Reputed mobster pleads not guilty in 1978 Lufthansa heist that netted $5.8M
NEW YORK - More than 30 years after hooded gunmen pulled a $6 million airport heist dramatized in the hit Martin Scorsese movie "Goodfellas," an elderly reputed mobster was arrested at his New York City home on Thursday and charged in the robbery and a 1969 murder.
Vincent Asaro, 78, was named along with his son, Jerome, and three other defendants in wide-ranging indictment alleging murder, robbery, extortion, arson and other crimes from the late 1960s through last year. The Asaros, both identified as captains in the Bonanno organized crime family, pleaded not guilty through their attorneys and were ordered held without bail at a brief appearance in federal court in Brooklyn.
The elder Asaro's attorney, Gerald McMahon, told reporters outside court that his client was framed by shady turncoat gangsters, including former Bonanno boss Joseph Massino - the highest-ranking member of the city's five organized crime families to break the mob's vow of silence.
Massino "is one of the worst witnesses I've ever seen," McMahon said. He added that Asaro had given him "marching orders" that "there will be no plea and he will walk out the door a free man."
A lawyer for Jerome Asaro declined
comment.
The indictment accuses Asaro of helping to direct the 1978 Lufthansa Airlines heist at Kennedy airport - one of the largest cash thefts in American history.
In addition to the heist, the elder Asaro is charged in the 1969 murder of Paul Katz. Prosecutors say Katz once owned a warehouse where mobsters stored stolen goods.
All of the men arrested are alleged members of the Bonanno organized crime family.CBS News senior investigative producer Pat Milton reports that, in surprise predawn raids, dozens of FBI agents descended on four houses in Queens and Long Island simultaneously.
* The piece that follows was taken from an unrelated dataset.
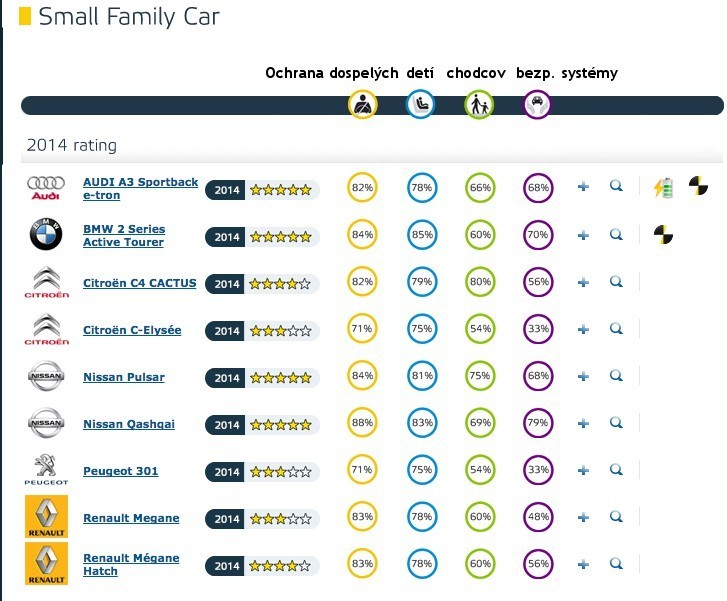Click the Peugeot logo thumbnail
Screen dimensions: 727x601
[x=46, y=470]
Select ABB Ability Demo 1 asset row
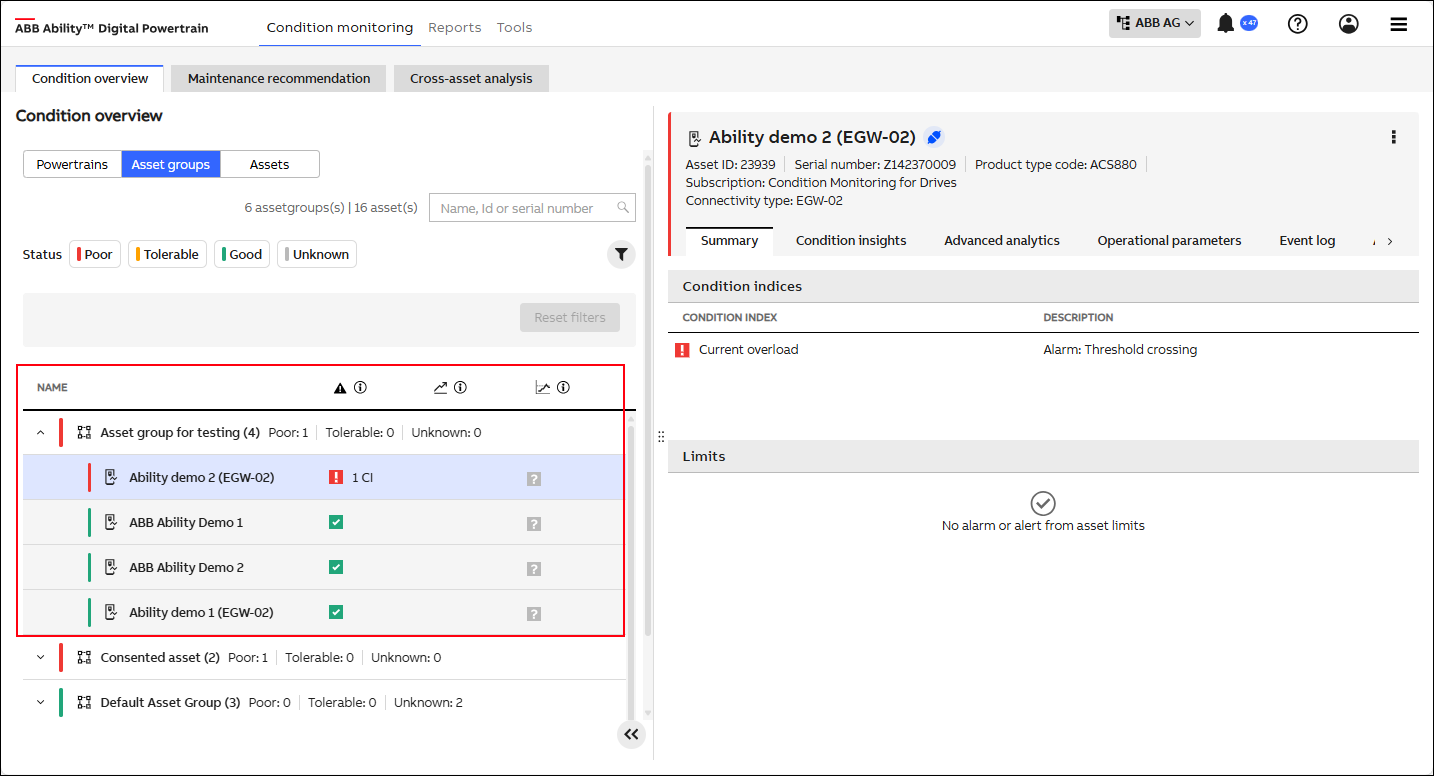1434x776 pixels. pyautogui.click(x=186, y=523)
The men arrested were allowed to get dressed and then were taken to 26 Federal Plaza in New York for fingerprinting and processing.
The fifth suspect was at work and turned himself in at FBI headquarters.
Milton reports that Asaro is suspected of being the lookout for the heist, according to the source. He is also believed to have helped the crew get away, the source said.
Authorities also say Asaro strangled Katz, who was suspected of cooperating with law enforcement.
Katz's remains were found last year during an FBI dig at a house once occupied by James "Jimmy the Gent" Burke, the suspected mastermind of the Lufthansa heist, who died in 1996.
Vincent Asaro indictment (pdf)
Also charged Thursday were Asaro's son, Jermone Asaro; Jack Bonventure; Thomas Di Fiore; and John Ragano.
In 1978 thieves took $5 million in cash and nearly a million dollars' worth of jewels from the
vaults of Lufthansa at JFK, one of the largest thefts in U.S. history. The cash and jewelry were never recovered.
Only one man was ever prosecuted in connection with the robbery: Louis Werner, an airport employee and inside informant.
According to court papers, an unidentified cooperating witness told investigators that he participated in the robbery at the direction of Asaro.
Each robber was supposed to be paid $750,000, but the cooperating witness said "most did not receive their share, either because they were killed first or it was never given to them," according to the court papers.
The papers say the cooperator wore a wire and recorded a conversation he had with Asaro in 2011 in which the pair discussed the Lufthansa heist.
"We never got our right money, what we were supposed to get," Asaro said, according to the court papers. "Jimmy Burke kept everything."
Asaro and his son Jerome, both alleged captains in the Bonanno organized crime family, also were charged in a 1984 robbery of $1.25 million worth of gold salts from a Federal Express employee.
One of those involved in the Lufthansa heist was Henry Hill, a mob member who entered the witness protection program and became the inspiration of the 1990 film, "GoodFellas." Hill died last June in Los Angeles.
Lufthansa did not make an official statement in response to today's arrests, but Nils Haupt, director of corporate communications for the airline, told Milton, "The heist was part a famous movie with Robert De Niro, of course, and it got some fame at that time. But 36 years is a long time. Two generations of Lufthansa people have changed since then. There is nobody in the building who recalls it. It is pure history."